[TEXTE FOURNI]
═══

Mouvements sur les espaces universitaires, retour de la Fesci…
Gnelbin Innocent (Ex-Sg de l’Ageeci): “Les autorités doivent prendre leurs responsabilités”
Après quelques périodes d’accalmie, la Fédération estudiantine et scolaire de Côte d’Ivoire renait de ses cendres et reprend avec les dégâts. Comment parvenir à bout de ce monstre ? Interview avec Innocent Gnelbin, ex-secrétaire général de l’Association générale des élèves et étudiants de Côte d’Ivoire.
Vous avez été secrétaire général de l’Association générale des étudiants et élèves de Côte d’Ivoire (Ageeci) de 2004 à 2007. Quels ont été les objectifs de la création de cette association?
Le système éducatif de notre pays souffrait depuis quelques décennies d’une grande léthargie. J’ai souvenance que l’action des syndicalistes des années 90 et 99, et la relative écoute des autorités politiques et administratives d’alors aidaient à corriger quelques erreurs, même si cela n’avait pas un impact durable sur le système. Seulement à partir des années 2000 les problèmes socio-académiques se sont aggravés, l’école était en état de ‘‘mort cérébrale’’, et il était malheureusement impossible de le dire, de le dénoncer et donc d’y apporter un début de solution. Cette impossibilité de revendication s’est matérialisée par le refus de la liberté syndicale qu’imposait de force la Fédération estudiantine et scolaire de Côte d’Ivoire (Fesci) qui, du reste était soutenue par l’impunité. Mes camarades et moi avons compris que pour résoudre les problèmes du système éducatif, il était nécessaire de lutter pour les libertés dans l’espace universitaire et scolaire. Tel est l’objectif qui nous a guidés à la création de l’Ageeci.
Pensez-vous aujourd’hui, avoir atteint vos objectifs?
L’opinion et l’histoire sont à même de laisser à la postérité le meilleur jugement qui soit de notre action à la tête de l’Ageeci. Toutefois, nous avons apporté notre petite pierre à la construction de la démocratie de notre pays. Il reste évidemment beaucoup à faire dans le milieu éducatif en termes de droit à la différence, de meilleures conditions académiques et sociales des étudiants et élèves.
Que devient l’Ageeci dont on entend à peine parler?
Vous remarquerez que cela fait 7 ans que j’ai quitté la tête de cette organisation, il m’est donc difficile d’avoir une appréciation objective du chemin emprunté par les jeunes frères qui courageusement ont pris le relais.
Nous assistons depuis quelques mois à des vagues de violence sur l’espace estudiantin. Il s’agit de mouvements menés par la Fesci qui avait été éteinte. Comment selon vous, la Fesci a-t-elle pu renaître de ses cendres?

═══

[CONSIGNE A] D'après l'interview, pendant quelles années Innocent Gnelbin a-t-il été secrétaire général de l'Ageeci ?
Le texte et les entrées n'ont aucun rapport entre eux.

[DONNÉES DE L'EXERCICE]
═══

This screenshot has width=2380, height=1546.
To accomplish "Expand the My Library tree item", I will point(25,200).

═══

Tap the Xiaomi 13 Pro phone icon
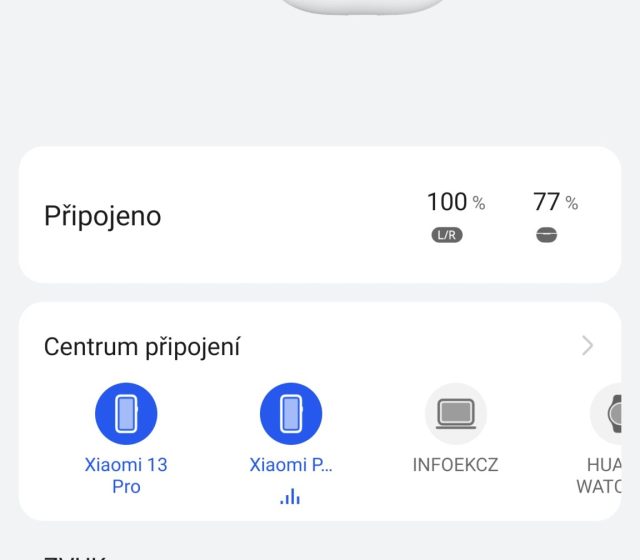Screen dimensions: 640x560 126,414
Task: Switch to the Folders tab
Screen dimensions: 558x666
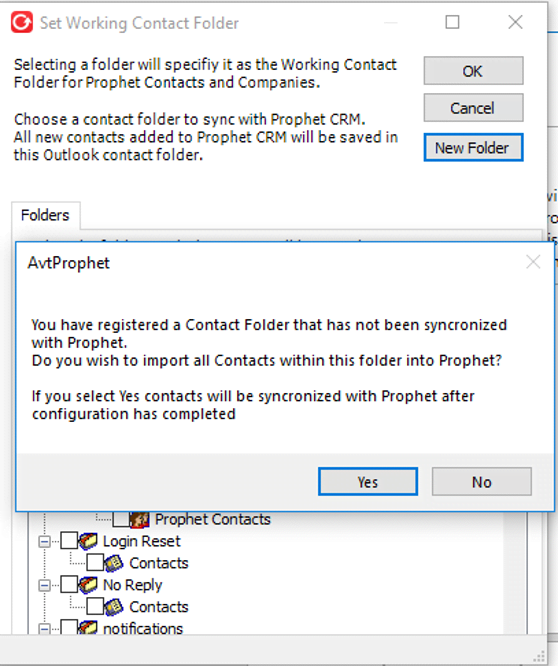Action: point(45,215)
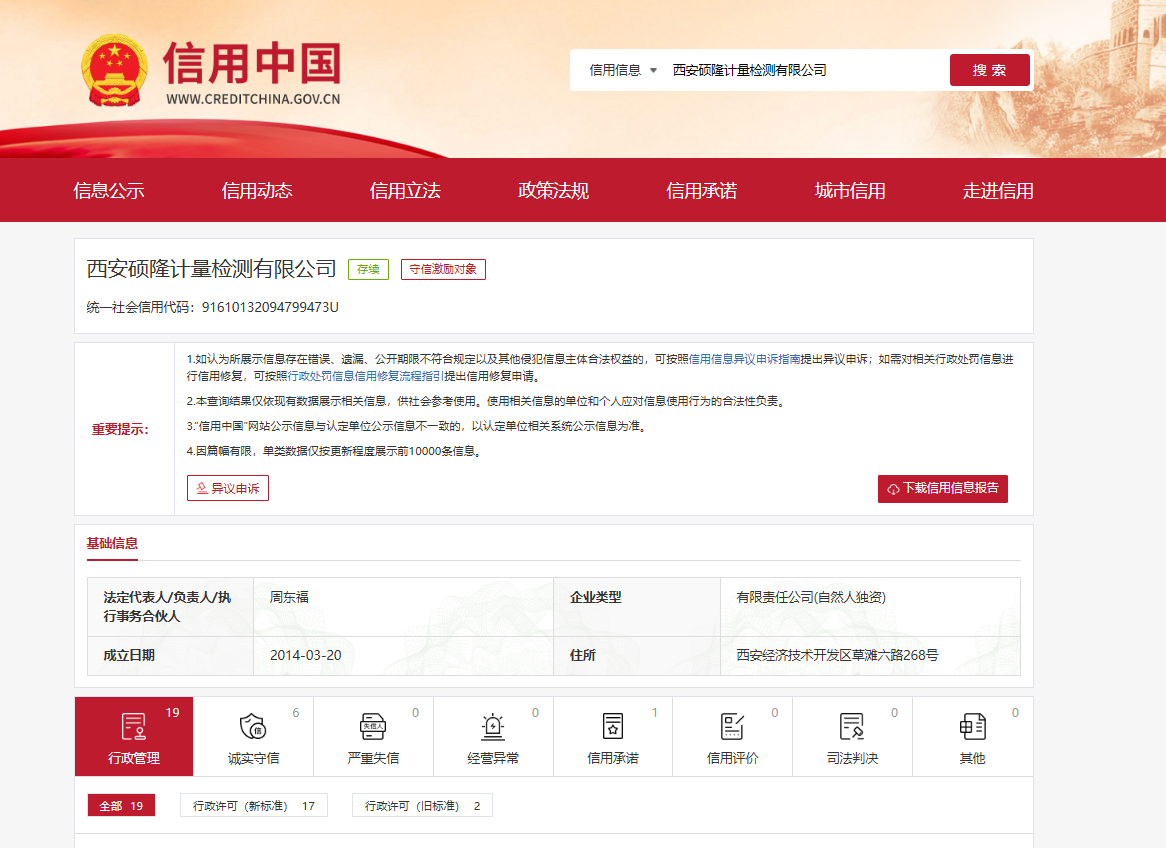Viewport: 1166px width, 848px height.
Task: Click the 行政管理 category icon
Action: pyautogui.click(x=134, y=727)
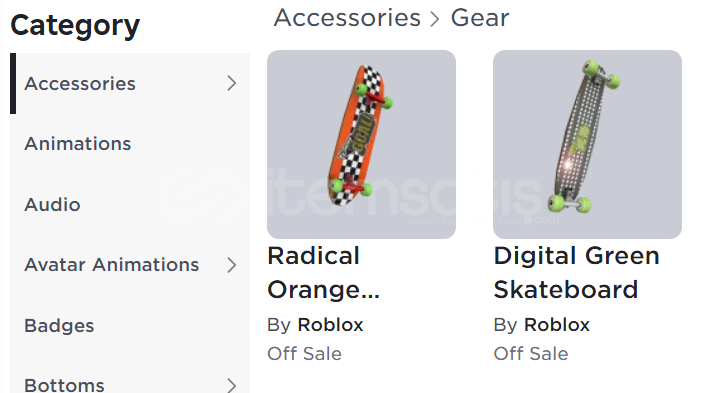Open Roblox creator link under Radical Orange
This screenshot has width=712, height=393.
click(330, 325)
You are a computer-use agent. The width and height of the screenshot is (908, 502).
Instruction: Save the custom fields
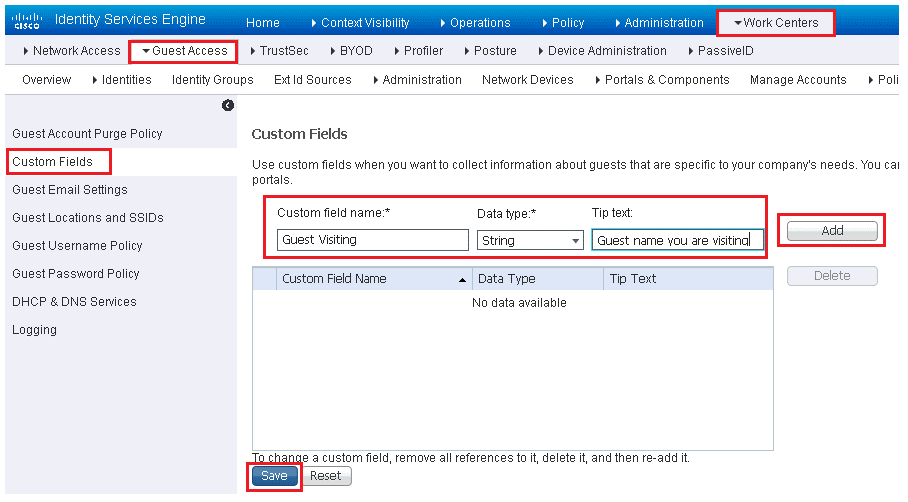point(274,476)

═══

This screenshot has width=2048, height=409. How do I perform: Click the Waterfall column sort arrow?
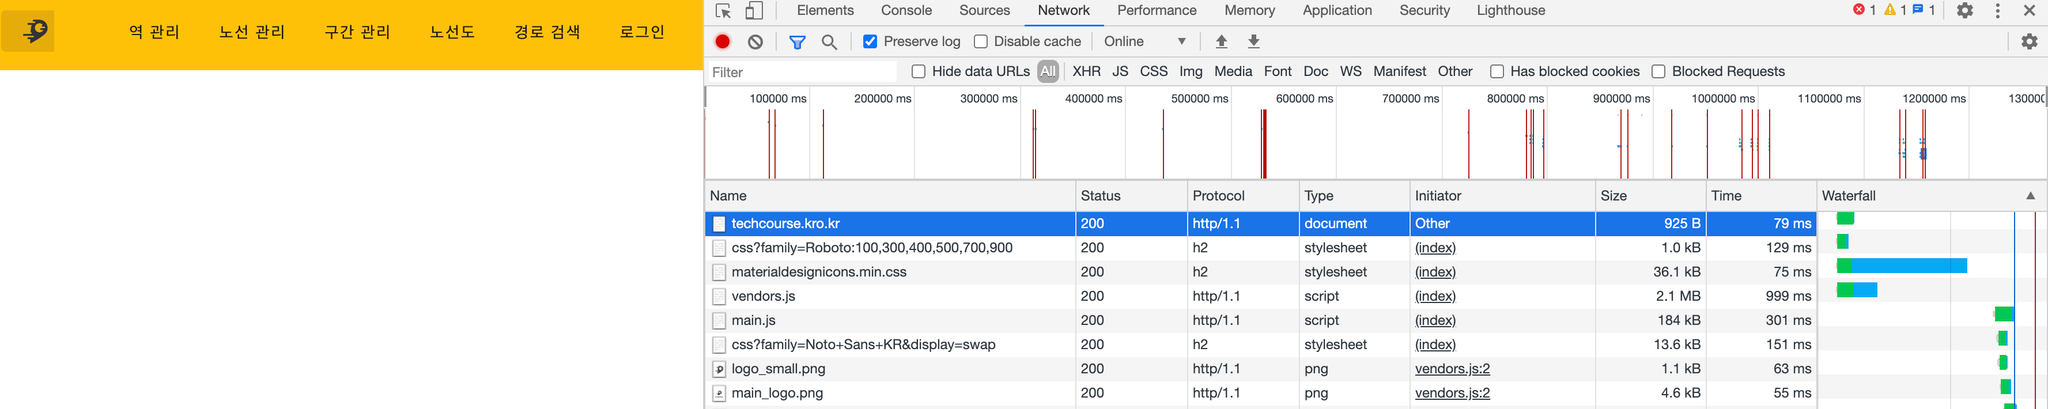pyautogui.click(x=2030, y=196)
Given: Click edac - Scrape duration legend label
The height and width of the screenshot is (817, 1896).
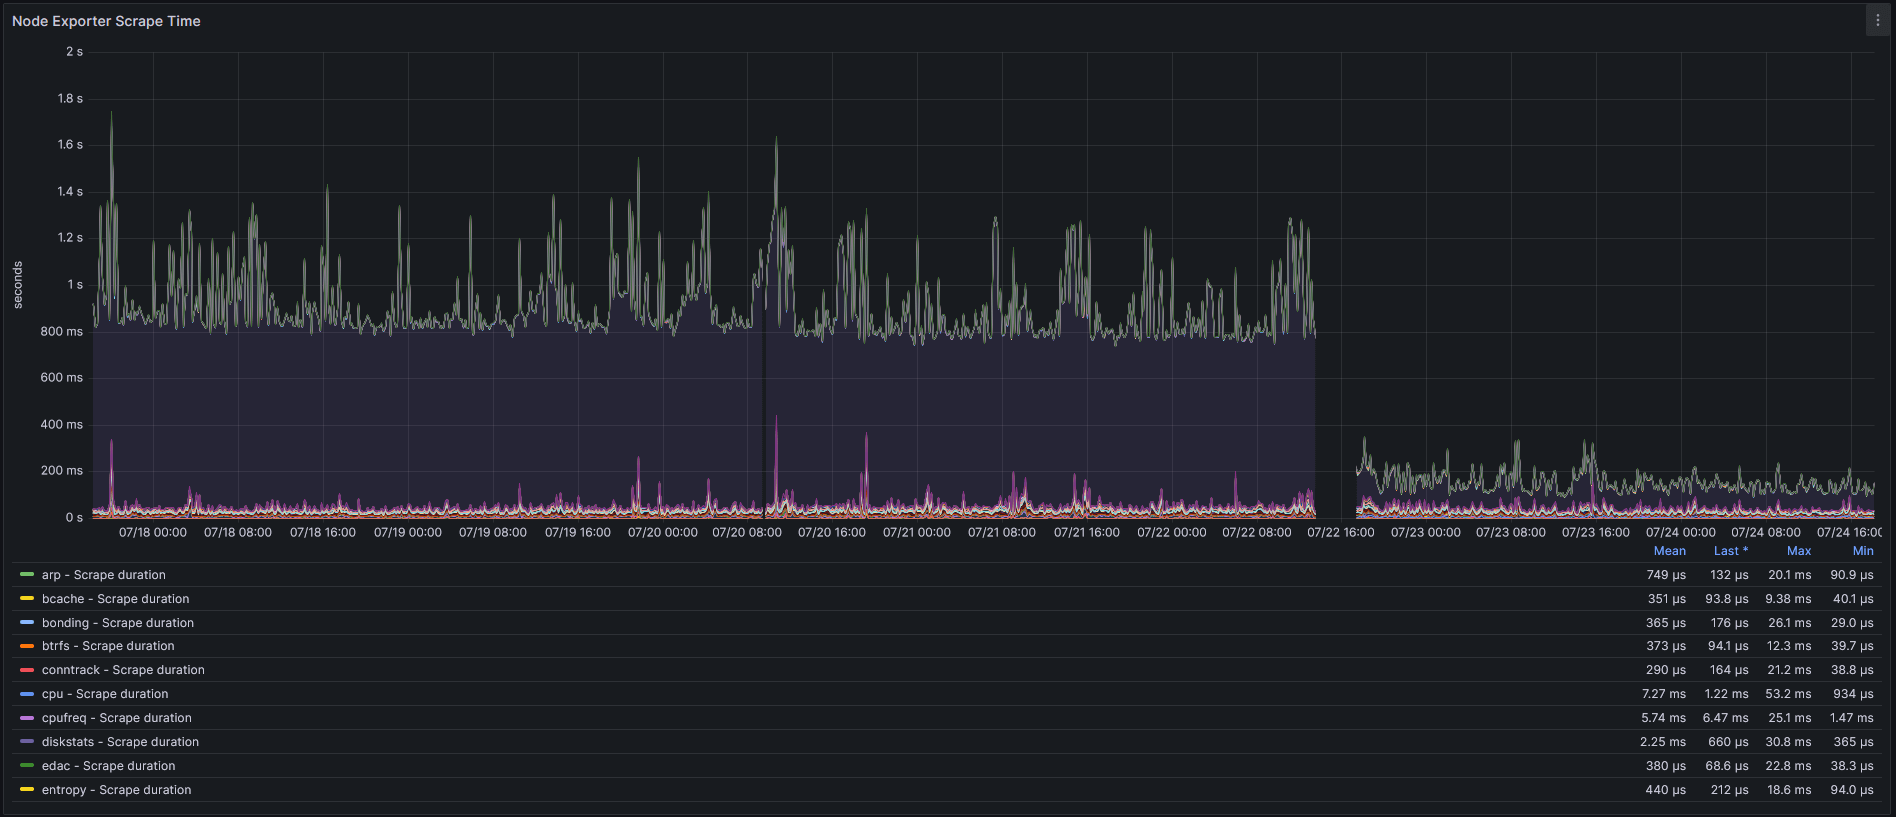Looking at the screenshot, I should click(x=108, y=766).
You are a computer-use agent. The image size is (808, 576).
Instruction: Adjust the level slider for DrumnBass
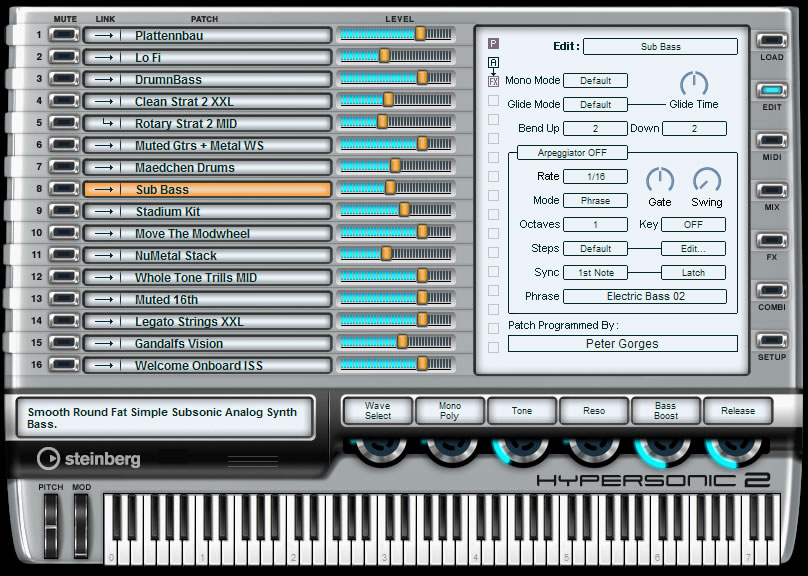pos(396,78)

═══

[CONSIGNE B] Dans les entrées, renommez "My Library" en "Shared Library" entre la ligne contenant "This screenshot has width=2380, height=1546." et celle contenant "I will point(25,200).", ces deux lignes comprises. Redonnez seulement ces lignes, sans rien y changer d'autre.

[CORRIGÉ A] De 2004 à 2007.

[CORRIGÉ B]
This screenshot has width=2380, height=1546.
To accomplish "Expand the Shared Library tree item", I will point(25,200).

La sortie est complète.